- Dataset content
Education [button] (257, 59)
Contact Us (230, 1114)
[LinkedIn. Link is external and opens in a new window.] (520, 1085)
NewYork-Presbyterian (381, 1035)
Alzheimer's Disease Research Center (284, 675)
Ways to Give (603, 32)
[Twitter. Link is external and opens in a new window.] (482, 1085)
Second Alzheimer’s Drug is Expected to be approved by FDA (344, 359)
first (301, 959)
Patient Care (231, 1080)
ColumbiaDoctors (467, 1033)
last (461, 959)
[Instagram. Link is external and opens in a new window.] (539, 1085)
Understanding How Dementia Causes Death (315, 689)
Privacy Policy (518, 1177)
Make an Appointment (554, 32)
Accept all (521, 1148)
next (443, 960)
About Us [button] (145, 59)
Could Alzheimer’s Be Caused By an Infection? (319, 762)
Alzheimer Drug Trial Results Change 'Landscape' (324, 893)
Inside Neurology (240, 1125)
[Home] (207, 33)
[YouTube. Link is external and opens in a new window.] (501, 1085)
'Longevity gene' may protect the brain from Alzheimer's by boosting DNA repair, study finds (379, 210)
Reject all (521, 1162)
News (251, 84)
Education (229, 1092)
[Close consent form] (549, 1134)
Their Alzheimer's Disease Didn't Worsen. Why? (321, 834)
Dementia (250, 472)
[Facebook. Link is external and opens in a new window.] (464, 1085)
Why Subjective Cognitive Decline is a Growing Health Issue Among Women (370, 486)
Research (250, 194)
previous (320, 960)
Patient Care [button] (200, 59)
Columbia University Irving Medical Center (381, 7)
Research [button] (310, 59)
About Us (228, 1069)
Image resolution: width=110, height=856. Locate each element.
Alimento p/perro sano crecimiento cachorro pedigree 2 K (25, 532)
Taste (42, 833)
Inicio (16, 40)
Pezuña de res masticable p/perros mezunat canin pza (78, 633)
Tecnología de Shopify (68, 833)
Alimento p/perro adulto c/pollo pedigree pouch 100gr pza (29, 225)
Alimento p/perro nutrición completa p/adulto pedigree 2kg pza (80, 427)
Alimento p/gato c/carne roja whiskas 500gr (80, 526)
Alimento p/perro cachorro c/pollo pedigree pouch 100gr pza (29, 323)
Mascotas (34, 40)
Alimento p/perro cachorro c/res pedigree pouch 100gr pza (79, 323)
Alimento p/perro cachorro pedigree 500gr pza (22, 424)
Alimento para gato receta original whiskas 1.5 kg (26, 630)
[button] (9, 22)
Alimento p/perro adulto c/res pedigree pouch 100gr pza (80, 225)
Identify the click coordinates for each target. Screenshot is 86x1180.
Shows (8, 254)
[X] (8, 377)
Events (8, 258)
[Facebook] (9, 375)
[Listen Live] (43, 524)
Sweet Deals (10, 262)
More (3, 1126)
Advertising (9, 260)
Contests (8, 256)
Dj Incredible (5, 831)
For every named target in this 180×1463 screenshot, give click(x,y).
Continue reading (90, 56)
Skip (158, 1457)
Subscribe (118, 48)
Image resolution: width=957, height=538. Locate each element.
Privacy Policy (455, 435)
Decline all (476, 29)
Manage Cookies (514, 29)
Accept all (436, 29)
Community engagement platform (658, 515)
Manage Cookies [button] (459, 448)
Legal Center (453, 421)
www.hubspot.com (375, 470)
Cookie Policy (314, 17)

- Exercise requirements
Can you copy all of the records above verbatim, line by line, without changing anything?

- Exercise output
Education [button] (257, 59)
Contact Us (230, 1114)
[LinkedIn. Link is external and opens in a new window.] (520, 1085)
NewYork-Presbyterian (381, 1035)
Alzheimer's Disease Research Center (284, 675)
Ways to Give (603, 32)
[Twitter. Link is external and opens in a new window.] (482, 1085)
Second Alzheimer’s Drug is Expected to be approved by FDA (344, 359)
first (301, 959)
Patient Care (231, 1080)
ColumbiaDoctors (467, 1033)
last (461, 959)
[Instagram. Link is external and opens in a new window.] (539, 1085)
Understanding How Dementia Causes Death (315, 689)
Privacy Policy (518, 1177)
Make an Appointment (554, 32)
Accept all (521, 1148)
next (443, 960)
About Us [button] (145, 59)
Could Alzheimer’s Be Caused By an Infection? (319, 762)
Alzheimer Drug Trial Results Change 'Landscape' (324, 893)
Inside Neurology (240, 1125)
[Home] (207, 33)
[YouTube. Link is external and opens in a new window.] (501, 1085)
'Longevity gene' may protect the brain from Alzheimer's by boosting DNA repair, study finds (379, 210)
Reject all (521, 1162)
News (251, 84)
Education (229, 1092)
[Close consent form] (549, 1134)
Their Alzheimer's Disease Didn't Worsen. Why? (321, 834)
Dementia (250, 472)
[Facebook. Link is external and opens in a new window.] (464, 1085)
Why Subjective Cognitive Decline is a Growing Health Issue Among Women (370, 486)
Research (250, 194)
previous (320, 960)
Patient Care [button] (200, 59)
Columbia University Irving Medical Center (381, 7)
Research [button] (310, 59)
About Us (228, 1069)
Image resolution: width=110, height=856. Locate each element.
Alimento p/perro sano crecimiento cachorro pedigree 2 K (25, 532)
Taste (42, 833)
Inicio (16, 40)
Pezuña de res masticable p/perros mezunat canin pza (78, 633)
Tecnología de Shopify (68, 833)
Alimento p/perro adulto c/pollo pedigree pouch 100gr pza (29, 225)
Alimento p/perro nutrición completa p/adulto pedigree 2kg pza (80, 427)
Alimento p/gato c/carne roja whiskas 500gr (80, 526)
Alimento p/perro cachorro c/pollo pedigree pouch 100gr pza (29, 323)
Mascotas (34, 40)
Alimento p/perro cachorro c/res pedigree pouch 100gr pza (79, 323)
Alimento p/perro cachorro pedigree 500gr pza (22, 424)
Alimento para gato receta original whiskas 1.5 kg (26, 630)
[button] (9, 22)
Alimento p/perro adulto c/res pedigree pouch 100gr pza (80, 225)
Identify the click coordinates for each target. Screenshot is 86x1180.
Shows (8, 254)
[X] (8, 377)
Events (8, 258)
[Facebook] (9, 375)
[Listen Live] (43, 524)
Sweet Deals (10, 262)
More (3, 1126)
Advertising (9, 260)
Contests (8, 256)
Dj Incredible (5, 831)
For every named target in this 180×1463 screenshot, give click(x,y).
Continue reading (90, 56)
Skip (158, 1457)
Subscribe (118, 48)
Image resolution: width=957, height=538. Locate each element.
Privacy Policy (455, 435)
Decline all (476, 29)
Manage Cookies (514, 29)
Accept all (436, 29)
Community engagement platform (658, 515)
Manage Cookies [button] (459, 448)
Legal Center (453, 421)
www.hubspot.com (375, 470)
Cookie Policy (314, 17)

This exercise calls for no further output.